SUPPLIED RECORDS:

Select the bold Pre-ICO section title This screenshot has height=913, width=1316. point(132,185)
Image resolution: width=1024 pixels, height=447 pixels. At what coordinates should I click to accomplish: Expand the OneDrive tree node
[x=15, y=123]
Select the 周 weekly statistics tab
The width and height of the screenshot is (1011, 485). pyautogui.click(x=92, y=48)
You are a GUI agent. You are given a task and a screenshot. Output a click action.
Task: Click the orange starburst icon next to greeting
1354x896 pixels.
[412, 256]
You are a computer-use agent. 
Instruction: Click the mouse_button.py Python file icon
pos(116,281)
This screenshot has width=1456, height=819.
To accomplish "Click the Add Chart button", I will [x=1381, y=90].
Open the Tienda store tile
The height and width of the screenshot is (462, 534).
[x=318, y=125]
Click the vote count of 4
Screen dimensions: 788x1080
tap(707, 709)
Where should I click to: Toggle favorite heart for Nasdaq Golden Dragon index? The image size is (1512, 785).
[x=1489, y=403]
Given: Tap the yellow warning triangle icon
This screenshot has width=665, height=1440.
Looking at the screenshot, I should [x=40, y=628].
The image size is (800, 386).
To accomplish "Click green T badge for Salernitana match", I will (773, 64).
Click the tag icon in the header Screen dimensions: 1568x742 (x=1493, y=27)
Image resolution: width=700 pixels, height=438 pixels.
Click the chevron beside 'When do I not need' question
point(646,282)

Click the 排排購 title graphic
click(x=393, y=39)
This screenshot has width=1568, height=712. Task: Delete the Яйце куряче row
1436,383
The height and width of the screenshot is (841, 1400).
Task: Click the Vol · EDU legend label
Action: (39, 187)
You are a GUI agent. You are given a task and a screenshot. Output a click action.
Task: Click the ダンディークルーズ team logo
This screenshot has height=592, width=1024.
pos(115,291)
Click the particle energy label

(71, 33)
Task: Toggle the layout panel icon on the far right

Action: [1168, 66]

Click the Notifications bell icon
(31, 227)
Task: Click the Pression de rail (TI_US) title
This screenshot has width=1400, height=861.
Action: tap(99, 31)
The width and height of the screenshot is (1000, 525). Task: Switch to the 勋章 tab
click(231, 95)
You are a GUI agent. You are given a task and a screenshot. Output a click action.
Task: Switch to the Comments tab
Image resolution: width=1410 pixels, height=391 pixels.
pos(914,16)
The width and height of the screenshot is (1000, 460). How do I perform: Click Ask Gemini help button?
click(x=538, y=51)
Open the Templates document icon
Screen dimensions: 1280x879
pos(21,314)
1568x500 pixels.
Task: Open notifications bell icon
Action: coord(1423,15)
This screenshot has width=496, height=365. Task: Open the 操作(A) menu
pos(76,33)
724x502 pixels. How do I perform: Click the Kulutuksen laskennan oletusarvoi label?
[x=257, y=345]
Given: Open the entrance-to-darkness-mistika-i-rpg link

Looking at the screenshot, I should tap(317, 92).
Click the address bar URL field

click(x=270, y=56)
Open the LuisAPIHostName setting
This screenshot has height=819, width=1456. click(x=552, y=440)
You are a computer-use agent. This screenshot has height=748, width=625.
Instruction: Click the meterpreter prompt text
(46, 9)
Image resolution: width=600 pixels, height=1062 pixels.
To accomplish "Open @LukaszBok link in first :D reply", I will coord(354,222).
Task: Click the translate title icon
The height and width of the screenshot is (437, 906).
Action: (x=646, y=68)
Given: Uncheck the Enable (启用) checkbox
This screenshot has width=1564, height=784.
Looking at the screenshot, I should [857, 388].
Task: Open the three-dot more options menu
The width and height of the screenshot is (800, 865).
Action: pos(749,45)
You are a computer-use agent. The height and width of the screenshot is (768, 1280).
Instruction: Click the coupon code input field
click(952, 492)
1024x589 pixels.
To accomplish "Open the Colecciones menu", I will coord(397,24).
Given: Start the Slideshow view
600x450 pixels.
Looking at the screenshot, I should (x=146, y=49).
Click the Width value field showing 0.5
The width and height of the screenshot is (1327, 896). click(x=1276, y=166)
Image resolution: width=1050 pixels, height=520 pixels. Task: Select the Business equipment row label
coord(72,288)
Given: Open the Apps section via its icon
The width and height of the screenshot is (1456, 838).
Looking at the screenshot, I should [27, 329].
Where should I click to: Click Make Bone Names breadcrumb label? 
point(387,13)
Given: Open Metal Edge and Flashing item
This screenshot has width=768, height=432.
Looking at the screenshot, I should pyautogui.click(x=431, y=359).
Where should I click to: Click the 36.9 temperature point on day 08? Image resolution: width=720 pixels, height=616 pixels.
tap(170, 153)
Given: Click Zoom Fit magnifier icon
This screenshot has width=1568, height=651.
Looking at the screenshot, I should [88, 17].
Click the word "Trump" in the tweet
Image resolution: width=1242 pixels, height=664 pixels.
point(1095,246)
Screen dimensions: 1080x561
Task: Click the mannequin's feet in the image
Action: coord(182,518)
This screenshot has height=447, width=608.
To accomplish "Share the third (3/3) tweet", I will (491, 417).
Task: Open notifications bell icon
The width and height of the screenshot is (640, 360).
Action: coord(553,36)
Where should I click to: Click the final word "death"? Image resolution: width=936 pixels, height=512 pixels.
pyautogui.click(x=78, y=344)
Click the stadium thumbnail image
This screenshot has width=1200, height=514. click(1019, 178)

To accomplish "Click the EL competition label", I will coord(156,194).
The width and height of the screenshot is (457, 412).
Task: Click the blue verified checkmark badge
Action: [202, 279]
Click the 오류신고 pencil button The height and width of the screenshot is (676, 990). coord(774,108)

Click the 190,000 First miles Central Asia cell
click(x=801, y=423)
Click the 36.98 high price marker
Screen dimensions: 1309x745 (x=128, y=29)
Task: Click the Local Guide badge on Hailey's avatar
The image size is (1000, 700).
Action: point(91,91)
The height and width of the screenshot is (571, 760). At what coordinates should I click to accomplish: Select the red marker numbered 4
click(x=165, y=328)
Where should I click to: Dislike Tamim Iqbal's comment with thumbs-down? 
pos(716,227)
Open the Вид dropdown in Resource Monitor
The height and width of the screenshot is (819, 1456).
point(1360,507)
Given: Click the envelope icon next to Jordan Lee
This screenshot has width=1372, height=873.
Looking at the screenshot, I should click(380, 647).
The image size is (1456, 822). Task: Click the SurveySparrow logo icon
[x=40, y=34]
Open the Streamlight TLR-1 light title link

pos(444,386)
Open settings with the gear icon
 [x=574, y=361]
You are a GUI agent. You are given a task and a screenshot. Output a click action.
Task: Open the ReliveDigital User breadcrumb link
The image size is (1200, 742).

DIRECTIONS FOR THIS TASK: Give every line of the records above as a Markdown table with the columns Row and Line. Number the rows in order, and leave out blank lines.

ANSWER TO THIS PROBLEM:
| Row | Line |
|---|---|
| 1 | Select the bold Pre-ICO section title This screenshot has height=913, width=1316. point(132,185) |
| 2 | Image resolution: width=1024 pixels, height=447 pixels. At what coordinates should I click to accomplish: Expand the OneDrive tree node |
| 3 | [x=15, y=123] |
| 4 | Select the 周 weekly statistics tab |
| 5 | The width and height of the screenshot is (1011, 485). pyautogui.click(x=92, y=48) |
| 6 | You are a GUI agent. You are given a task and a screenshot. Output a click action. |
| 7 | Task: Click the orange starburst icon next to greeting |
| 8 | 1354x896 pixels. |
| 9 | [412, 256] |
| 10 | You are a computer-use agent.  |
| 11 | Instruction: Click the mouse_button.py Python file icon |
| 12 | pos(116,281) |
| 13 | This screenshot has width=1456, height=819. |
| 14 | To accomplish "Click the Add Chart button", I will [x=1381, y=90]. |
| 15 | Open the Tienda store tile |
| 16 | The height and width of the screenshot is (462, 534). |
| 17 | [x=318, y=125] |
| 18 | Click the vote count of 4 |
| 19 | Screen dimensions: 788x1080 |
| 20 | tap(707, 709) |
| 21 | Where should I click to: Toggle favorite heart for Nasdaq Golden Dragon index? The image size is (1512, 785). |
| 22 | [x=1489, y=403] |
| 23 | Given: Tap the yellow warning triangle icon |
| 24 | This screenshot has width=665, height=1440. |
| 25 | Looking at the screenshot, I should [x=40, y=628]. |
| 26 | The image size is (800, 386). |
| 27 | To accomplish "Click green T badge for Salernitana match", I will (773, 64). |
| 28 | Click the tag icon in the header Screen dimensions: 1568x742 (x=1493, y=27) |
| 29 | Image resolution: width=700 pixels, height=438 pixels. |
| 30 | Click the chevron beside 'When do I not need' question |
| 31 | point(646,282) |
| 32 | Click the 排排購 title graphic |
| 33 | click(x=393, y=39) |
| 34 | This screenshot has width=1568, height=712. Task: Delete the Яйце куряче row |
| 35 | 1436,383 |
| 36 | The height and width of the screenshot is (841, 1400). |
| 37 | Task: Click the Vol · EDU legend label |
| 38 | Action: (39, 187) |
| 39 | You are a GUI agent. You are given a task and a screenshot. Output a click action. |
| 40 | Task: Click the ダンディークルーズ team logo |
| 41 | This screenshot has height=592, width=1024. |
| 42 | pos(115,291) |
| 43 | Click the particle energy label |
| 44 | (71, 33) |
| 45 | Task: Toggle the layout panel icon on the far right |
| 46 | Action: [1168, 66] |
| 47 | Click the Notifications bell icon |
| 48 | (31, 227) |
| 49 | Task: Click the Pression de rail (TI_US) title |
| 50 | This screenshot has width=1400, height=861. |
| 51 | Action: tap(99, 31) |
| 52 | The width and height of the screenshot is (1000, 525). Task: Switch to the 勋章 tab |
| 53 | click(231, 95) |
| 54 | You are a GUI agent. You are given a task and a screenshot. Output a click action. |
| 55 | Task: Switch to the Comments tab |
| 56 | Image resolution: width=1410 pixels, height=391 pixels. |
| 57 | pos(914,16) |
| 58 | The width and height of the screenshot is (1000, 460). How do I perform: Click Ask Gemini help button? |
| 59 | click(x=538, y=51) |
| 60 | Open the Templates document icon |
| 61 | Screen dimensions: 1280x879 |
| 62 | pos(21,314) |
| 63 | 1568x500 pixels. |
| 64 | Task: Open notifications bell icon |
| 65 | Action: coord(1423,15) |
| 66 | This screenshot has width=496, height=365. Task: Open the 操作(A) menu |
| 67 | pos(76,33) |
| 68 | 724x502 pixels. How do I perform: Click the Kulutuksen laskennan oletusarvoi label? |
| 69 | [x=257, y=345] |
| 70 | Given: Open the entrance-to-darkness-mistika-i-rpg link |
| 71 | Looking at the screenshot, I should tap(317, 92). |
| 72 | Click the address bar URL field |
| 73 | click(x=270, y=56) |
| 74 | Open the LuisAPIHostName setting |
| 75 | This screenshot has height=819, width=1456. click(x=552, y=440) |
| 76 | You are a computer-use agent. This screenshot has height=748, width=625. |
| 77 | Instruction: Click the meterpreter prompt text |
| 78 | (46, 9) |
| 79 | Image resolution: width=600 pixels, height=1062 pixels. |
| 80 | To accomplish "Open @LukaszBok link in first :D reply", I will coord(354,222). |
| 81 | Task: Click the translate title icon |
| 82 | The height and width of the screenshot is (437, 906). |
| 83 | Action: (x=646, y=68) |
| 84 | Given: Uncheck the Enable (启用) checkbox |
| 85 | This screenshot has width=1564, height=784. |
| 86 | Looking at the screenshot, I should [857, 388]. |
| 87 | Task: Open the three-dot more options menu |
| 88 | The width and height of the screenshot is (800, 865). |
| 89 | Action: pos(749,45) |
| 90 | You are a computer-use agent. The height and width of the screenshot is (768, 1280). |
| 91 | Instruction: Click the coupon code input field |
| 92 | click(952, 492) |
| 93 | 1024x589 pixels. |
| 94 | To accomplish "Open the Colecciones menu", I will coord(397,24). |
| 95 | Given: Start the Slideshow view |
| 96 | 600x450 pixels. |
| 97 | Looking at the screenshot, I should (x=146, y=49). |
| 98 | Click the Width value field showing 0.5 |
| 99 | The width and height of the screenshot is (1327, 896). click(x=1276, y=166) |
| 100 | Image resolution: width=1050 pixels, height=520 pixels. Task: Select the Business equipment row label |
| 101 | coord(72,288) |
| 102 | Given: Open the Apps section via its icon |
| 103 | The width and height of the screenshot is (1456, 838). |
| 104 | Looking at the screenshot, I should [27, 329]. |
| 105 | Where should I click to: Click Make Bone Names breadcrumb label?  |
| 106 | point(387,13) |
| 107 | Given: Open Metal Edge and Flashing item |
| 108 | This screenshot has width=768, height=432. |
| 109 | Looking at the screenshot, I should pyautogui.click(x=431, y=359). |
| 110 | Where should I click to: Click the 36.9 temperature point on day 08? Image resolution: width=720 pixels, height=616 pixels. |
| 111 | tap(170, 153) |
| 112 | Given: Click Zoom Fit magnifier icon |
| 113 | This screenshot has width=1568, height=651. |
| 114 | Looking at the screenshot, I should [88, 17]. |
| 115 | Click the word "Trump" in the tweet |
| 116 | Image resolution: width=1242 pixels, height=664 pixels. |
| 117 | point(1095,246) |
| 118 | Screen dimensions: 1080x561 |
| 119 | Task: Click the mannequin's feet in the image |
| 120 | Action: coord(182,518) |
| 121 | This screenshot has height=447, width=608. |
| 122 | To accomplish "Share the third (3/3) tweet", I will (491, 417). |
| 123 | Task: Open notifications bell icon |
| 124 | The width and height of the screenshot is (640, 360). |
| 125 | Action: coord(553,36) |
| 126 | Where should I click to: Click the final word "death"? Image resolution: width=936 pixels, height=512 pixels. |
| 127 | pyautogui.click(x=78, y=344) |
| 128 | Click the stadium thumbnail image |
| 129 | This screenshot has width=1200, height=514. click(1019, 178) |
| 130 | To accomplish "Click the EL competition label", I will coord(156,194). |
| 131 | The width and height of the screenshot is (457, 412). |
| 132 | Task: Click the blue verified checkmark badge |
| 133 | Action: [202, 279] |
| 134 | Click the 오류신고 pencil button The height and width of the screenshot is (676, 990). coord(774,108) |
| 135 | Click the 190,000 First miles Central Asia cell |
| 136 | click(x=801, y=423) |
| 137 | Click the 36.98 high price marker |
| 138 | Screen dimensions: 1309x745 (x=128, y=29) |
| 139 | Task: Click the Local Guide badge on Hailey's avatar |
| 140 | The image size is (1000, 700). |
| 141 | Action: point(91,91) |
| 142 | The height and width of the screenshot is (571, 760). At what coordinates should I click to accomplish: Select the red marker numbered 4 |
| 143 | click(x=165, y=328) |
| 144 | Where should I click to: Dislike Tamim Iqbal's comment with thumbs-down?  |
| 145 | pos(716,227) |
| 146 | Open the Вид dropdown in Resource Monitor |
| 147 | The height and width of the screenshot is (819, 1456). |
| 148 | point(1360,507) |
| 149 | Given: Click the envelope icon next to Jordan Lee |
| 150 | This screenshot has width=1372, height=873. |
| 151 | Looking at the screenshot, I should click(380, 647). |
| 152 | The image size is (1456, 822). Task: Click the SurveySparrow logo icon |
| 153 | [x=40, y=34] |
| 154 | Open the Streamlight TLR-1 light title link |
| 155 | pos(444,386) |
| 156 | Open settings with the gear icon |
| 157 |  [x=574, y=361] |
| 158 | You are a GUI agent. You are given a task and a screenshot. Output a click action. |
| 159 | Task: Open the ReliveDigital User breadcrumb link |
| 160 | The image size is (1200, 742). |